[Start of section]
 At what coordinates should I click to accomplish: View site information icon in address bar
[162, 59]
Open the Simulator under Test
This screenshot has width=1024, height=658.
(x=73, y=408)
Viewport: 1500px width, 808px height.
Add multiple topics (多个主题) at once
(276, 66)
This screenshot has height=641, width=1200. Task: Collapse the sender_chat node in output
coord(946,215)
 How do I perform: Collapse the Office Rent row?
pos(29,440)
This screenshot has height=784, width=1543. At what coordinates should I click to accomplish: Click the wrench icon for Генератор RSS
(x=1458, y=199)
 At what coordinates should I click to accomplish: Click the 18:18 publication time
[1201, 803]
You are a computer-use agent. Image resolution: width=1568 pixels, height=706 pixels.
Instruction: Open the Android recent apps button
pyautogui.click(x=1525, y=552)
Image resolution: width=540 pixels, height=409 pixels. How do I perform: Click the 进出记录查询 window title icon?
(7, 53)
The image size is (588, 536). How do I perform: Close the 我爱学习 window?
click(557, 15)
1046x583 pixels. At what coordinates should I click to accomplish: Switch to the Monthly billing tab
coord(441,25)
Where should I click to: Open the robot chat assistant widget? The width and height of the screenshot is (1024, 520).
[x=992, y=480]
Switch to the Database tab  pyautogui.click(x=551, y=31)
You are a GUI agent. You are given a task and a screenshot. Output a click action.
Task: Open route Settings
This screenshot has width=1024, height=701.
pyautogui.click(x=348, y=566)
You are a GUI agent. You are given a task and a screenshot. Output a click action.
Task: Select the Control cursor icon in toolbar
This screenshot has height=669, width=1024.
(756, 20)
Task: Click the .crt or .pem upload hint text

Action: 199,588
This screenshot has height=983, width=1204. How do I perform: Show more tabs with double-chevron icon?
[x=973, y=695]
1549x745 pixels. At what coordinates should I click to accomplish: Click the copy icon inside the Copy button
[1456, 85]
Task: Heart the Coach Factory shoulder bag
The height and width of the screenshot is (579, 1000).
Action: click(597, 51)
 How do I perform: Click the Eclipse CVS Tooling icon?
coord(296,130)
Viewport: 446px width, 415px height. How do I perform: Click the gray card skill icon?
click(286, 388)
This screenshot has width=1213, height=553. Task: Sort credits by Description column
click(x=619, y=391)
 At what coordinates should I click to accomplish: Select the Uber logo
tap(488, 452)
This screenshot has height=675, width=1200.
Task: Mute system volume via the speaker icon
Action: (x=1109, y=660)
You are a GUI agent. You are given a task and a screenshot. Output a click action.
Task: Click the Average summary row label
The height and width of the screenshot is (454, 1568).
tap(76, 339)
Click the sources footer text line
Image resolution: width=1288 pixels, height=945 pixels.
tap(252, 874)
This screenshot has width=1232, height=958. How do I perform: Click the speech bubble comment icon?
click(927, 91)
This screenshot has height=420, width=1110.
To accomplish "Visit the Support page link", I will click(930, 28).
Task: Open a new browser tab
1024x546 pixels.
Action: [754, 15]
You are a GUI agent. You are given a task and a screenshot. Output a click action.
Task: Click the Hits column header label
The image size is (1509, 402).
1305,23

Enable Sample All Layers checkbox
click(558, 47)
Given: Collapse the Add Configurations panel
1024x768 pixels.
[End of section]
Your assignment :: An exact transcription of all the records is needed.

Response area ::
 At what coordinates should I click to accomplish: View site information icon in address bar
[162, 59]
Open the Simulator under Test
This screenshot has width=1024, height=658.
(x=73, y=408)
Viewport: 1500px width, 808px height.
Add multiple topics (多个主题) at once
(276, 66)
This screenshot has height=641, width=1200. Task: Collapse the sender_chat node in output
coord(946,215)
 How do I perform: Collapse the Office Rent row?
pos(29,440)
This screenshot has height=784, width=1543. At what coordinates should I click to accomplish: Click the wrench icon for Генератор RSS
(x=1458, y=199)
 At what coordinates should I click to accomplish: Click the 18:18 publication time
[1201, 803]
You are a computer-use agent. Image resolution: width=1568 pixels, height=706 pixels.
Instruction: Open the Android recent apps button
pyautogui.click(x=1525, y=552)
Image resolution: width=540 pixels, height=409 pixels. How do I perform: Click the 进出记录查询 window title icon?
(7, 53)
The image size is (588, 536). How do I perform: Close the 我爱学习 window?
click(557, 15)
1046x583 pixels. At what coordinates should I click to accomplish: Switch to the Monthly billing tab
coord(441,25)
Where should I click to: Open the robot chat assistant widget? The width and height of the screenshot is (1024, 520).
[x=992, y=480]
Switch to the Database tab  pyautogui.click(x=551, y=31)
You are a GUI agent. You are given a task and a screenshot. Output a click action.
Task: Open route Settings
This screenshot has width=1024, height=701.
pyautogui.click(x=348, y=566)
You are a GUI agent. You are given a task and a screenshot. Output a click action.
Task: Select the Control cursor icon in toolbar
This screenshot has height=669, width=1024.
(756, 20)
Task: Click the .crt or .pem upload hint text

Action: 199,588
This screenshot has height=983, width=1204. How do I perform: Show more tabs with double-chevron icon?
[x=973, y=695]
1549x745 pixels. At what coordinates should I click to accomplish: Click the copy icon inside the Copy button
[1456, 85]
Task: Heart the Coach Factory shoulder bag
The height and width of the screenshot is (579, 1000).
Action: click(597, 51)
 How do I perform: Click the Eclipse CVS Tooling icon?
coord(296,130)
Viewport: 446px width, 415px height. How do I perform: Click the gray card skill icon?
click(286, 388)
This screenshot has width=1213, height=553. Task: Sort credits by Description column
click(x=619, y=391)
 At what coordinates should I click to accomplish: Select the Uber logo
tap(488, 452)
This screenshot has height=675, width=1200.
Task: Mute system volume via the speaker icon
Action: (x=1109, y=660)
You are a GUI agent. You are given a task and a screenshot. Output a click action.
Task: Click the Average summary row label
The height and width of the screenshot is (454, 1568).
tap(76, 339)
Click the sources footer text line
Image resolution: width=1288 pixels, height=945 pixels.
tap(252, 874)
This screenshot has width=1232, height=958. How do I perform: Click the speech bubble comment icon?
click(927, 91)
This screenshot has height=420, width=1110.
To accomplish "Visit the Support page link", I will click(930, 28).
Task: Open a new browser tab
1024x546 pixels.
Action: [754, 15]
You are a GUI agent. You are given a task and a screenshot. Output a click action.
Task: Click the Hits column header label
The image size is (1509, 402).
1305,23

Enable Sample All Layers checkbox
click(558, 47)
Given: Collapse the Add Configurations panel
1024x768 pixels.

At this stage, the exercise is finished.